Aktualności, Aplikacja mobilna, Radio Elbląg, Regiony
Owady znikają w zastraszającym tempie. „Skutki odczujemy wszyscy”

Choć często bywają uciążliwe, to bez owadów nie ma życia. Ich liczebność dramatycznie maleje, co zagraża całemu ekosystemowi. Entomolodzy apelują: ratujmy siedliska i twórzmy przyjazne miejsca dla zapylaczy, zanim będzie za późno.
Naukowcy szacują, że od 1990 do 2020 roku straciliśmy około 25 procent owadów. Ich obecność jest tymczasem podstawą równowagi ekologicznej.

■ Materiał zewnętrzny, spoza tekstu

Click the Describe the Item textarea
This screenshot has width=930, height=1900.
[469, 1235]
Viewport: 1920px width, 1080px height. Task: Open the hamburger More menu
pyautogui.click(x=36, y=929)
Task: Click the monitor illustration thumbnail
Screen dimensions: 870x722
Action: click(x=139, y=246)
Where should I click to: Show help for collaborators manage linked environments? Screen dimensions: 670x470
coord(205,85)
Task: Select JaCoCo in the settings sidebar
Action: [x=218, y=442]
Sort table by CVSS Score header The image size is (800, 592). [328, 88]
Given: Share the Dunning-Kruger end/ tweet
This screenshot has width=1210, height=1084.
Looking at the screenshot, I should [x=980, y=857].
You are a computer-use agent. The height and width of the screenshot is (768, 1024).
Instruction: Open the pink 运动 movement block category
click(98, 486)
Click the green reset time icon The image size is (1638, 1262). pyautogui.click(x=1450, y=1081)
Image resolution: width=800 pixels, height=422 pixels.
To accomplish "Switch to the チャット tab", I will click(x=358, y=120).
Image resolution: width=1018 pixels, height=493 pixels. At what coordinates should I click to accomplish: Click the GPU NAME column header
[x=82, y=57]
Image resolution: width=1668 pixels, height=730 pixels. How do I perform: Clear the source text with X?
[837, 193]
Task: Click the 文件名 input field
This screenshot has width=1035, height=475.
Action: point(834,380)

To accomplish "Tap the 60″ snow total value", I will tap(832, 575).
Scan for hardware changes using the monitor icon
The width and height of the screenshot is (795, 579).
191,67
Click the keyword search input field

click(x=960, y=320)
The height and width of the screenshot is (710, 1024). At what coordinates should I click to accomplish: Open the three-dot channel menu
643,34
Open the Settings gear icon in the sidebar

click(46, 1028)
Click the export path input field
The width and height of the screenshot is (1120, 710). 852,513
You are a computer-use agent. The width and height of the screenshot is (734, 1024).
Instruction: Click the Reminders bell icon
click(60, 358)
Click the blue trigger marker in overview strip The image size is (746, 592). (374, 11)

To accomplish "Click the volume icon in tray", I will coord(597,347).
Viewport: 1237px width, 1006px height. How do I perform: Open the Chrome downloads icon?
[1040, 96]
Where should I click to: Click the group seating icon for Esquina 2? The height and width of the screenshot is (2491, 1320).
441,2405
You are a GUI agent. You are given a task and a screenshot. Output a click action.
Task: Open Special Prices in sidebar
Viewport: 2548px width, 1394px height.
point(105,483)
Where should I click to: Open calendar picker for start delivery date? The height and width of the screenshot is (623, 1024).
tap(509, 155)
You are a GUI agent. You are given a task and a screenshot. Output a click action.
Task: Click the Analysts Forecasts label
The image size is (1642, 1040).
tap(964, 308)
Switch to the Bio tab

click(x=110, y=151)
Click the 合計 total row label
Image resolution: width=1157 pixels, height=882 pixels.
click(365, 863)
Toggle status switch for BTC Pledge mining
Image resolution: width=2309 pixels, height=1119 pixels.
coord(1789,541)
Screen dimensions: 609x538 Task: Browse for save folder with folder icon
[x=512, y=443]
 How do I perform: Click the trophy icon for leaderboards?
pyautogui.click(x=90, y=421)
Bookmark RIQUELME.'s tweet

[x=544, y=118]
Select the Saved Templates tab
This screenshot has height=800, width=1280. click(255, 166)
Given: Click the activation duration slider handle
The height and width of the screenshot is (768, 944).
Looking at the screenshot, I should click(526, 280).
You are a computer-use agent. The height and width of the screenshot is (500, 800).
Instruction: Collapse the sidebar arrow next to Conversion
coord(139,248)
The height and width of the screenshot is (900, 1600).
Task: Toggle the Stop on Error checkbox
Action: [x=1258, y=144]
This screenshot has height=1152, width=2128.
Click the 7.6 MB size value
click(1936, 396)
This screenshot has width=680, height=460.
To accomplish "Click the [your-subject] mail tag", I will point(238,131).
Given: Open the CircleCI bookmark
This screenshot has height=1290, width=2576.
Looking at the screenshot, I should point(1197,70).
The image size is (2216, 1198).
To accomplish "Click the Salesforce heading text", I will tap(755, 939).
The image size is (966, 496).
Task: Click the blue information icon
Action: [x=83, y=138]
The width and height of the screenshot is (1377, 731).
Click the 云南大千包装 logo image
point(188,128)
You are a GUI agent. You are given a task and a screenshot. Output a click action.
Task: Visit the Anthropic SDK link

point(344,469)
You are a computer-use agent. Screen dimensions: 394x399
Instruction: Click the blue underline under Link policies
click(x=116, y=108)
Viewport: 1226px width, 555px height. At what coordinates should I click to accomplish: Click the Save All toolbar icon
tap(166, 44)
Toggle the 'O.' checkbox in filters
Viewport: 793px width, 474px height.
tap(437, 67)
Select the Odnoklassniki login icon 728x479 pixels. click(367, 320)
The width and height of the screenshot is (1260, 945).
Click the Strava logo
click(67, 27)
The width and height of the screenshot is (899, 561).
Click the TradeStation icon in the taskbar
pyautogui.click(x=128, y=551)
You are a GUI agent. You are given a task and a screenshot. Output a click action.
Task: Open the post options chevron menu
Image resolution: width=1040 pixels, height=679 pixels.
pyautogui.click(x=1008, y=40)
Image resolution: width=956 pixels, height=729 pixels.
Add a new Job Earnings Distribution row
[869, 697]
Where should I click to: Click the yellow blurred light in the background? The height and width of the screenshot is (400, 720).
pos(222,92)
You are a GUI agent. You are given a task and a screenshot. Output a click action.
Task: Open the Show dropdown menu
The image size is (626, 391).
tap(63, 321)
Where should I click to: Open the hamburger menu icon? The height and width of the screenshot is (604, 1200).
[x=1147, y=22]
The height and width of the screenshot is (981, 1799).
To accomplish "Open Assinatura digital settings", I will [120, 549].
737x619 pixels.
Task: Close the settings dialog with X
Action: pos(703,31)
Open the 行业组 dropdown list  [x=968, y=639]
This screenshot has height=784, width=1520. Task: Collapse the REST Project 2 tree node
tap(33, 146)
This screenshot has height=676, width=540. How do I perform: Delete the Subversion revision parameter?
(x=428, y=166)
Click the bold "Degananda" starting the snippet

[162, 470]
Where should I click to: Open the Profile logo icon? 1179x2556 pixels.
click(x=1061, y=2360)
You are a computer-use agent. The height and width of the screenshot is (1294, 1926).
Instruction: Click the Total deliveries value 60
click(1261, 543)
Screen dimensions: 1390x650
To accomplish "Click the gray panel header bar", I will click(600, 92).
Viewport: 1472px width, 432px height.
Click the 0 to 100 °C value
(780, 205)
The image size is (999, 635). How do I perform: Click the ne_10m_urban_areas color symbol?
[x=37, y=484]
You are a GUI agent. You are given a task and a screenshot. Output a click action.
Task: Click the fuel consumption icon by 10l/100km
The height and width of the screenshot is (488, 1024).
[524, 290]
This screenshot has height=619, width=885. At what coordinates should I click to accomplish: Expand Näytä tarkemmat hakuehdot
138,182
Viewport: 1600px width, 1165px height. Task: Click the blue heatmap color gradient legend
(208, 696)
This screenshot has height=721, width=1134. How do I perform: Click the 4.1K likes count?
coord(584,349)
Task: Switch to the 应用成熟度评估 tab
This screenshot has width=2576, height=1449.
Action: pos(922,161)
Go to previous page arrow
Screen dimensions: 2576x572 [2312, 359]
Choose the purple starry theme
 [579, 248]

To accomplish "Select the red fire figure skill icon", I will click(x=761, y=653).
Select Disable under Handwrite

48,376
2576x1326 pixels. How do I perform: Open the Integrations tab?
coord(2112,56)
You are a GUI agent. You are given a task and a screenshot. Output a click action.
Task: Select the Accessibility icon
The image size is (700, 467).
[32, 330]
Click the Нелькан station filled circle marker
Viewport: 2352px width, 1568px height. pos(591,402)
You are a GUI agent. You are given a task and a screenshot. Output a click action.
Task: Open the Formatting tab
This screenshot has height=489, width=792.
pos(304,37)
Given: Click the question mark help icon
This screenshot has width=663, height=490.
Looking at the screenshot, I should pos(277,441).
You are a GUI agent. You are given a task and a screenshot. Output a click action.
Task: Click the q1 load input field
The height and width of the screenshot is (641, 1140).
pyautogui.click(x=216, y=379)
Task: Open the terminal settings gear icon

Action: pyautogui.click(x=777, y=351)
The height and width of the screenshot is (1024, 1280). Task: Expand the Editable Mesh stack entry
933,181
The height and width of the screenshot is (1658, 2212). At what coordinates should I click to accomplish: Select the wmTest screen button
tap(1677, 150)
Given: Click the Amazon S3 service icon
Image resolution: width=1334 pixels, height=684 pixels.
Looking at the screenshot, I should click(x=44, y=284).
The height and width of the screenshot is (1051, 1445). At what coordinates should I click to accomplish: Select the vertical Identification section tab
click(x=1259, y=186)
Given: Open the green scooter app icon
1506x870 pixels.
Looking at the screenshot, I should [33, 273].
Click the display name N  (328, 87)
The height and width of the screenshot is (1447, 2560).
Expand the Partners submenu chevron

Jesteśmy w trakcie kolejnego masowego wymierania i jeżeli tego nie zatrzymamy w niedługim czasie to może być bardzo poważny problem z bioróżnorodnością. Wiąże się to z utratą siedlisk. Bioróżnorodność jest niezbędna, a przyroda nie znosi próżni. W momencie kiedy coś wypada to miejsce nie zostaje puste, ale zostaje zasiedlone przez inny gatunek, który nie koniecznie może być dla nas dobry i korzystny
– podkreśliła dr hab. Agnieszka Kosewska, entomolog z Uniwersytetu Warmińsko-Mazurskiego w Olsztynie.
Owadom można pomóc, m.in. zostawiając nieskoszony trawnik czy sadząc rośliny miododajne. Zwierzęta te chętnie korzystają z przygotowanych dla nich domków. Konstrukcje z patyków i trzcin są potrzebne przede wszystkim w miastach, gdzie owady nie mają miejsc schronienia.